Et pourtant, si anodines que soient les idées de Rabaut Saint-Étienne, si puériles et même parfois si rétrogrades, elles témoignent du travail des esprits. Des modérés prirent peur de ses théories sur la propriété. Rœderer lui représenta que si la société pouvait, au delà d’une certaine fortune, se substituer aux propriétaires individuels, ce serait la spoliation et l’anarchie. Dans sa réponse, Rabaut insiste sur la subordination nécessaire de la propriété au pouvoir social.

« Quand j’ai recherché si la société n’avait pas le droit de disposer du superflu de la fortune des citoyens pour le besoin de la chose publique, j’ai pensé qu’elle le pouvait, je n’ai autre chose à faire que d’exposer mes motifs.
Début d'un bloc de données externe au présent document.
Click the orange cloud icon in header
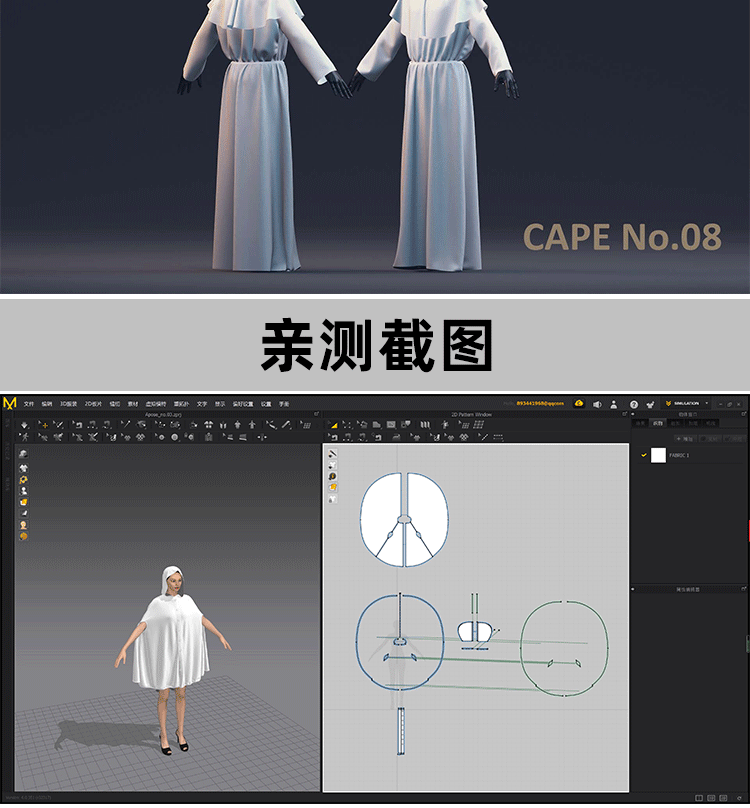The width and height of the screenshot is (750, 808). pyautogui.click(x=579, y=403)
« Je dois d’abord faire observer que, par la république, j’ai entendu le gouvernement démocratique, tous les autres qui portent le nom de république sont aristocratiques ou mixtes. Or, j’ai pensé que le gouvernement démocratique ne peut subsister longtemps avec l’immense inégalité des fortunes, parce qu’elle produit d’autres inégalités en nombre toujours croissant et dans une proportion indéfinie ; ensuite, que dans un temps plus ou moins éloigné, LA NATION SE TROUVE DIVISÉE EN DEUX CLASSES. Le peuple finit par n’être plus rien, si même il ne devient de la populace, de la canaille. Alors le gouvernement démocratique est détruit, la république n’existe plus : c’est de l’aristocratie.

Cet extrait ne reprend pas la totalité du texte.